NatRoad says the TWU’s proposals regarding modern awards will increase red tape in the industry, while the union has accused the industry body of a “disgraceful robbing of drivers’ incomes”.
THE NATIONAL Road Transport Association (NatRoad) and the Transport Workers Union (TWU) remain at loggerheads over the TWU’s proposal for changes to the Road Transport and Distribution Award 2010 and the Road Transport (Long Distance Operations) Award 2010.
NatRoad made its final submission to the Fair Work Commission in March in response to the TWU’s application to alter the two awards.
NatRoad opposed all five claims made by the union on the grounds that they are “unnecessary” and will only add regulatory burden on an “already highly regulated” road freight industry.
These include the TWU’s definition of the word ‘driver’, which NatRoad says “would drag personnel covered by other awards into the Distribution Award because of the large number of non-driver tasks that are used to define what a driver is”.
In addition, NatRoad says a change in the definition contained in the Distribution Award of what the road transport and distribution industry actually is would mean companies which move trucks and other vehicles rather than carry freight would be covered by the award.
NatRoad believes an overtime clause in the Distribution Award to apply in circumstances where an employee who ‘ordinarily performs’ work under another award is temporarily required to perform work under the Distribution
Award would be an “administrative nightmare to apply”.
The TWU is also seeking an amendment to the clause in the Road Transport ( Long Distance Operations)
Award 2010 where a driver’s working hours set under a fatigue management plan must be provided with a safe driving plan for each journey.
However, NatRoad says this requirement “could bring back one of the requirements that was unnecessarily imposed by the now abolished Road Safety Remuneration Tribunal”.
NatRoad is also disputing two new TWU-proposed subclauses relating to the payment of a new “pickup and drop- off allowance” in the Long Distance Award. The association says it is “expressed ambiguously”.

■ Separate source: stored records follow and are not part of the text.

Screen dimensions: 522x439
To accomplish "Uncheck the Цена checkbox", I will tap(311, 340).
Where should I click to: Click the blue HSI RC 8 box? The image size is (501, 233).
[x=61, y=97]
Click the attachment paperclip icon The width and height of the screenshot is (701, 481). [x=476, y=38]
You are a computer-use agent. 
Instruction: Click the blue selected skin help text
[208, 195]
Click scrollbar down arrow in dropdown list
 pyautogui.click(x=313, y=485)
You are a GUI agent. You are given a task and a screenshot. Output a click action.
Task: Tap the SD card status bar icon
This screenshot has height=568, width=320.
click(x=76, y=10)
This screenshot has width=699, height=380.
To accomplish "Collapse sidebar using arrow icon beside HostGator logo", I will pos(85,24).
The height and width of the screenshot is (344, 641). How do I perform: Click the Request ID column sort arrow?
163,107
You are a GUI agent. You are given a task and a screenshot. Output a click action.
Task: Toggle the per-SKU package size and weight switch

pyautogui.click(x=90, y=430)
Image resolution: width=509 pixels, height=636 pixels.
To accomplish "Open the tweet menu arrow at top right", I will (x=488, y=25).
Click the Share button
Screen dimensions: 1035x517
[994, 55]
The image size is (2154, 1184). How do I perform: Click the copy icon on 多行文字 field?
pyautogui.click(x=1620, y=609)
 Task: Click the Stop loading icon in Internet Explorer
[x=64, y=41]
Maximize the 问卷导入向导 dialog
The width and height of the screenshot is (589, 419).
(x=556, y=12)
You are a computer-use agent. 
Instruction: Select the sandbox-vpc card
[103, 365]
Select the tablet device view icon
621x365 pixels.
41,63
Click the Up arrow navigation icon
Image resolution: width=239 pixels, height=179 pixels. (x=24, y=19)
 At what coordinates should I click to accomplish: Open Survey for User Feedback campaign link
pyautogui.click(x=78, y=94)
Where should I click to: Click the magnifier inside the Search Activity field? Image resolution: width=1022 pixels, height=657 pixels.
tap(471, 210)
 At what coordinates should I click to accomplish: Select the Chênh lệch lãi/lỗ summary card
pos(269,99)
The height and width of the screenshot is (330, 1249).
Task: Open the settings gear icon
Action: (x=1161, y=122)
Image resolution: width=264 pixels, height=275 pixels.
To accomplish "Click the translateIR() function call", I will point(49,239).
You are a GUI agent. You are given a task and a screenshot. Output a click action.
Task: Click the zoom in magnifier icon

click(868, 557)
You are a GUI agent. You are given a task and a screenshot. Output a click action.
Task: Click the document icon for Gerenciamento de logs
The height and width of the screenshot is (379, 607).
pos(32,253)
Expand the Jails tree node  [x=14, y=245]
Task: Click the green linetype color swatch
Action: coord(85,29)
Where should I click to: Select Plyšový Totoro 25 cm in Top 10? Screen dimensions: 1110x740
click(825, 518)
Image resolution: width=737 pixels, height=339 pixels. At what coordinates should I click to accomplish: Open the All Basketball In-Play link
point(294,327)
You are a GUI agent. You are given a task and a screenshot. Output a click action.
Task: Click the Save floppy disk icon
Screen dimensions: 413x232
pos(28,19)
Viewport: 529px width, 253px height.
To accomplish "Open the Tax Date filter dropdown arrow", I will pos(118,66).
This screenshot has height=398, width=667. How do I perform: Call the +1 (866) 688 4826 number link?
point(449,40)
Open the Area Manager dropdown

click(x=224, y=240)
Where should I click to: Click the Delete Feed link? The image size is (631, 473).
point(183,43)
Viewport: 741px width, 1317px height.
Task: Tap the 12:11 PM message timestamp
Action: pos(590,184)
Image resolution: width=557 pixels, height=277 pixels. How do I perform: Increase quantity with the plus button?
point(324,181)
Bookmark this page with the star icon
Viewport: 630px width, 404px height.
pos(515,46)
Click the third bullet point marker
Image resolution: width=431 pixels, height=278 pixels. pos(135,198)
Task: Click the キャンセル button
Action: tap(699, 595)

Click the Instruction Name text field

“Where the current loading and unloading allowance fits with this proposal is unclear,” NatRoad says.
“The TWU has not, in addition, isolated the problem that this allowance is said to solve.
“It would add costs to industry at a level that has not even been estimated by the TWU.”
However, NatRoad has supported two changes sought to the Distribution Award, namely that an employee must work for two hours in a higher grade before an entitlement arises to be paid at the higher rate.
It also supports the ruling that an employee, if notified the day before of a requirement to work overtime, is not entitled to be paid a meal allowance.
NatRoad CEO Warren Clark says the trucking industry does not want to be “held back by red tape and additional regulatory burdens: and that’s what we stood up for in the Fair Work Commission”.
“We remain critical of regulatory changes that impose additional costs on our members yet fail to bring about any productivity gains.”
However, TWU national secretary Tony Sheldon says NatRoad and other employer groups must be held accountable for their “disgraceful robbing of drivers’ incomes”.
“These drivers work hard and they must be paid fairly for all their work,” Sheldon says.
“Not paying employee drivers undercuts other parts of our industry, including owner drivers.
“This pushing down of pay and rates must stop.”
The Fair Work Commission is set to hand down a determination around June to July of this year.